I have said it many times, but my H moved to a different state with OW and they had a baby, and I lost every thing but hope and this board and it took him a while, but he came home. Trust the process.

You are not ready to hear this, especially today, but you asked what you will do once W moves out. The answer is pretty awesome...WHATEVER YOU WANT TO DO!

In the coming weeks you will prove to yourself that it is really true. Our WAS's cant make us happy or sad, only we have the power to do that. They can make us happier, but we have to find a way to make ourselves happy first.

4 months ago I had no clue I loved, loved loved dancing. Now, it would be unbearable for me not to go out and dance. Your real true loves are waiting for you to find them.

Take every day now and force fun. At first forcing will be a chore. The ghost of your W will haunt EVERYTHING. Force that fun anyway. Play music and shake your booty when you do the dishes. Watch a comedy when you feel like crying.

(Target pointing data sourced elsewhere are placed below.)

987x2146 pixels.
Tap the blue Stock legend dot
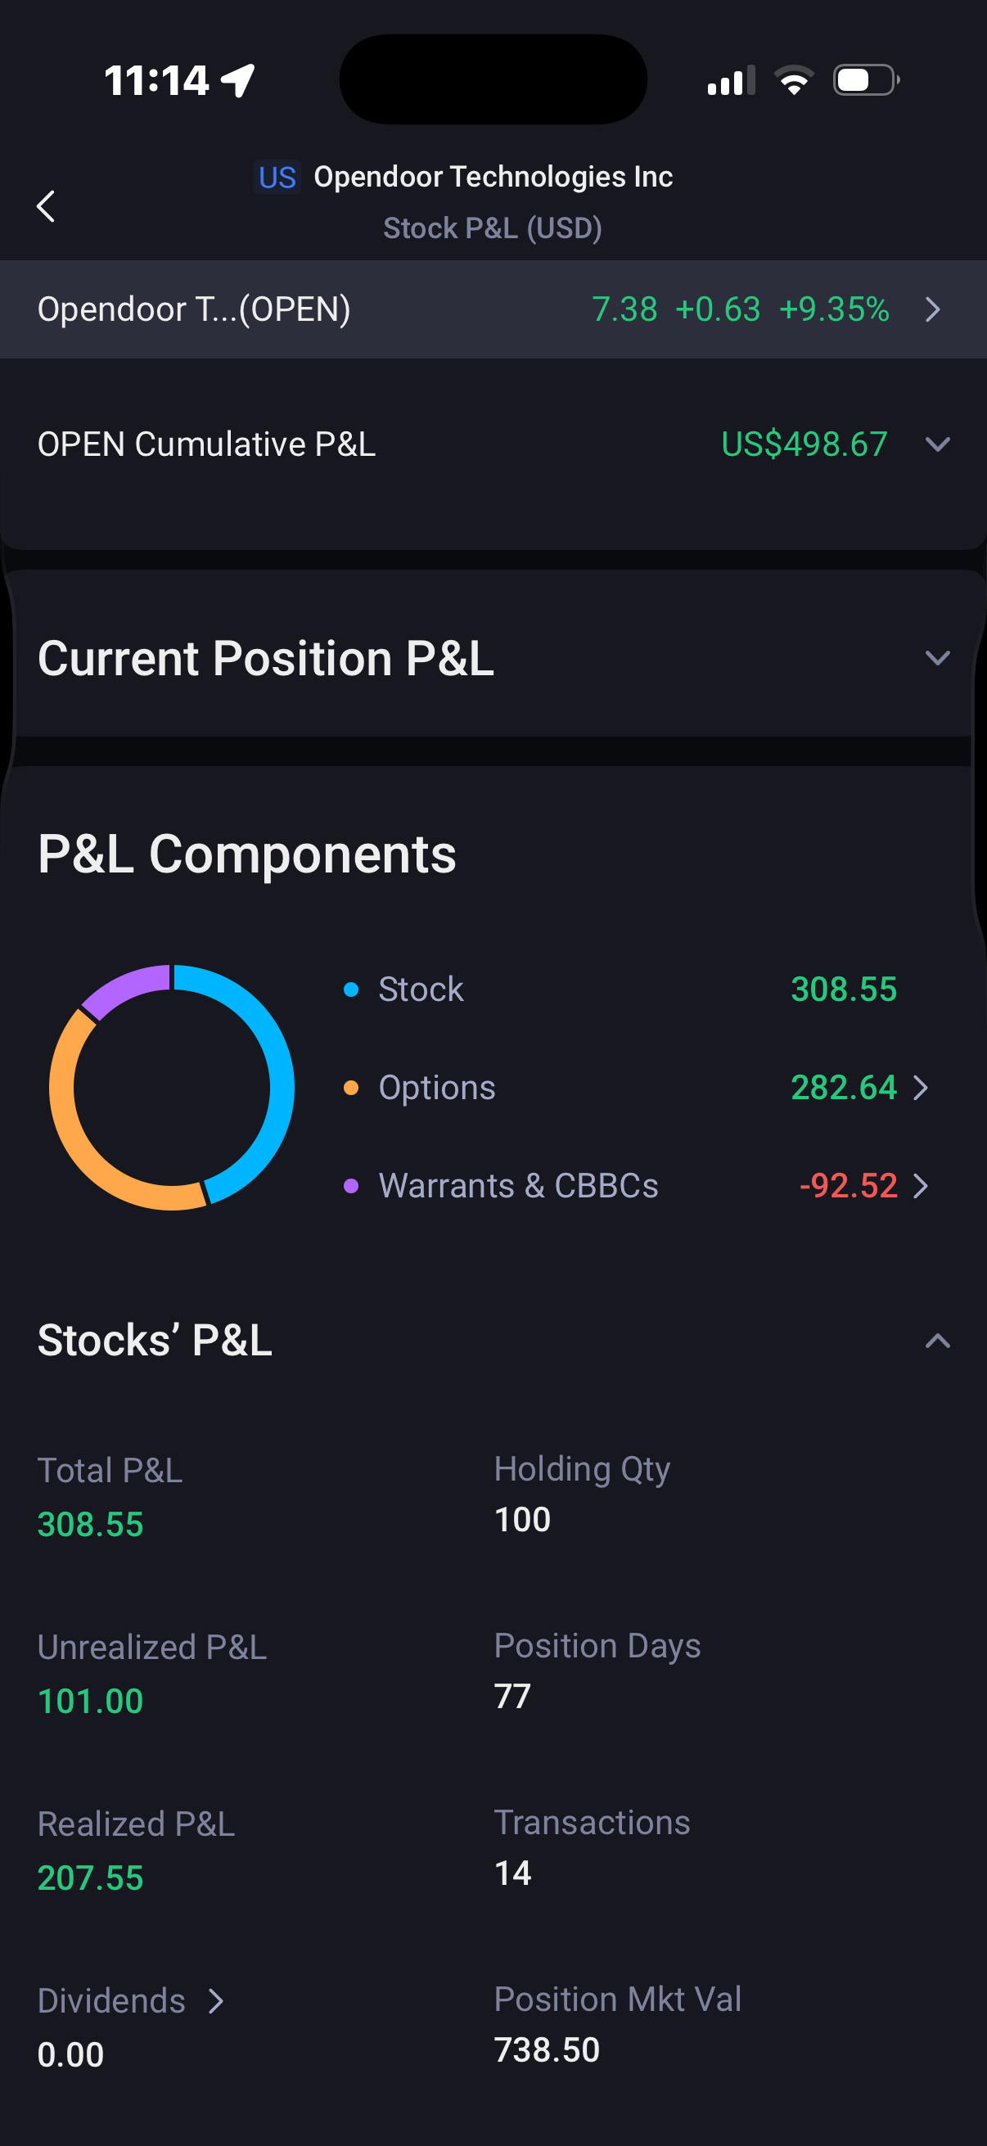[351, 990]
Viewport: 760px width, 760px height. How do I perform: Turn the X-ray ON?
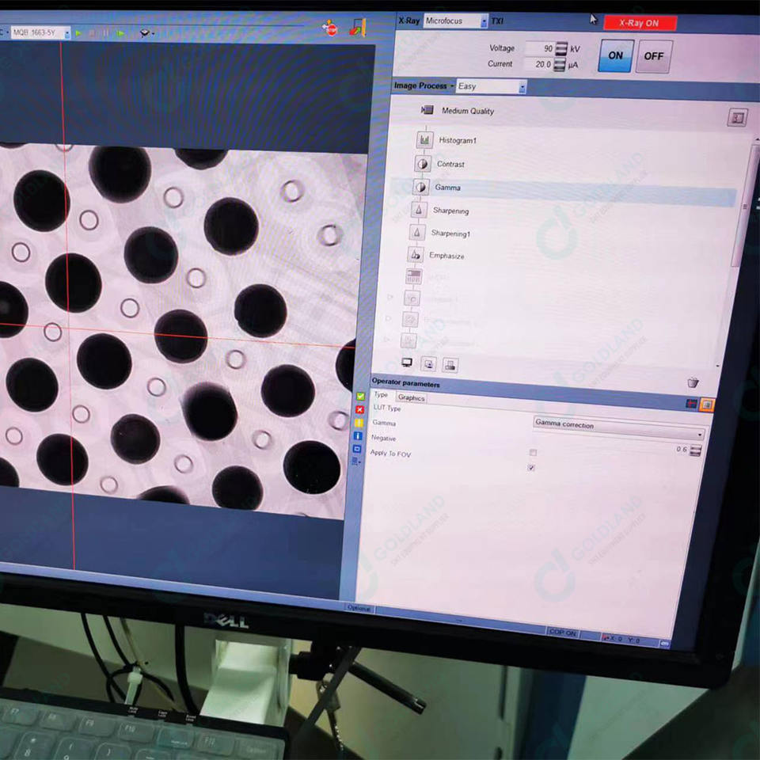[x=615, y=56]
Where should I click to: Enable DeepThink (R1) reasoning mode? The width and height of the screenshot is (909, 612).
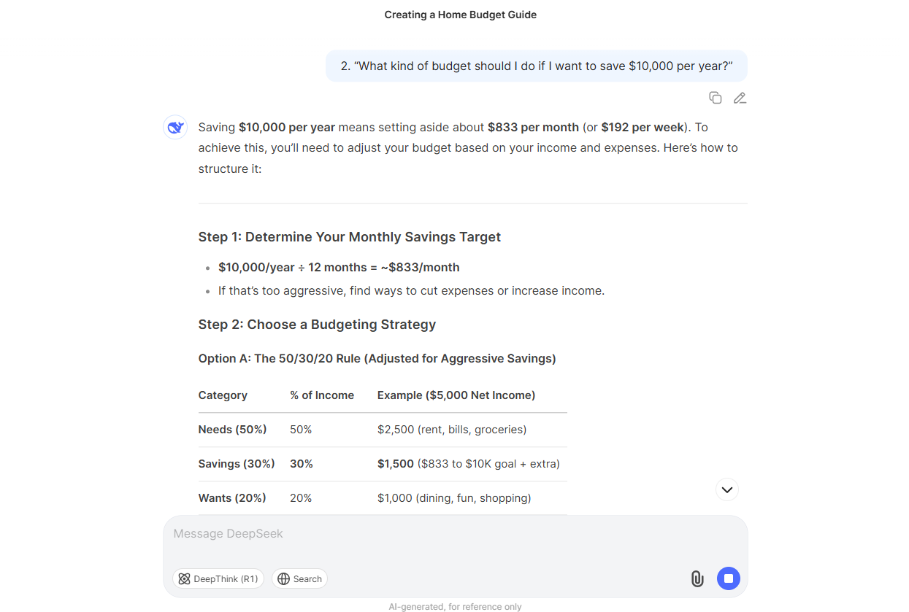(x=218, y=578)
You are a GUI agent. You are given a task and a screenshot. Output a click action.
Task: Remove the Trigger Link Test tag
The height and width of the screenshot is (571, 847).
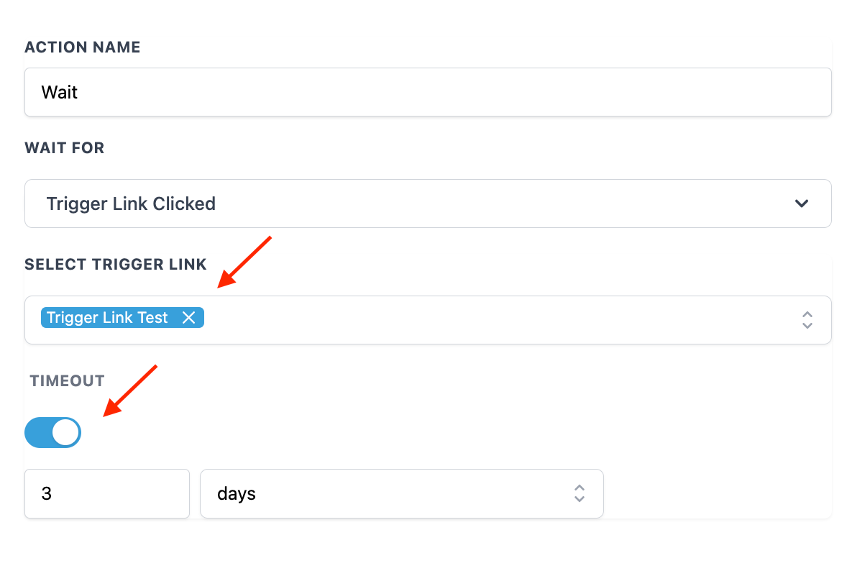(x=188, y=318)
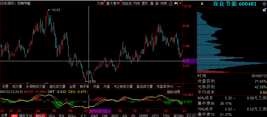Click the 2010-07-12 date marker on timeline

click(100, 111)
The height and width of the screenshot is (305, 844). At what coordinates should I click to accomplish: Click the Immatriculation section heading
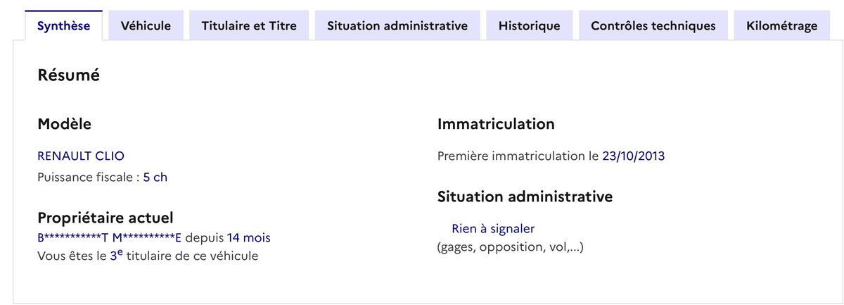point(496,124)
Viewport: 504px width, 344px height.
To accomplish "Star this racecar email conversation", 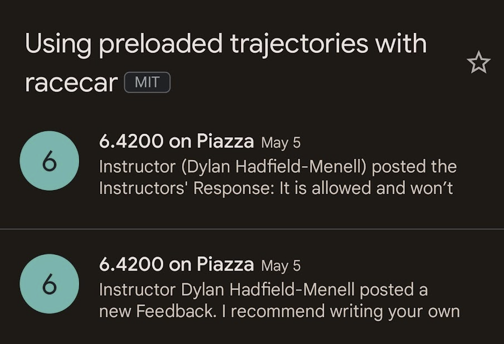I will (x=478, y=64).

Find ANYTHING that is a positive and build up as many positives as you can. It really really helps, when the depression hits and you are so lonely and you miss your W so much it feels like actual pain and a mountain of it to have any positives you can force your brain to look at. Your child's smile is a powerful one. Set a goal to accomplish what you now think you cant. Your mind will strat working out ways to hit that goal without you knowing it. That brainpower will not be there to wallow over W.

Yes, she will attack your brain CONSTANTLY for a little bit yet, but if you start now, you will significantly lessen the time it takes to not think of her always, in everything you do.

Look for baby steps from you right now, and NOTHING, ABSOLUTELY NOTHING from her. Let her twist and turn in the wind. She is no longer your responsibility.

You have been given the gift of time. Use it wisely.


Me: 42
H: 45
M: 18 yrs T: 20 yrs
D: 17
D: 15
S: 12
I kicked him out 8/21/15
I will DB until March 21st 2017, that is it!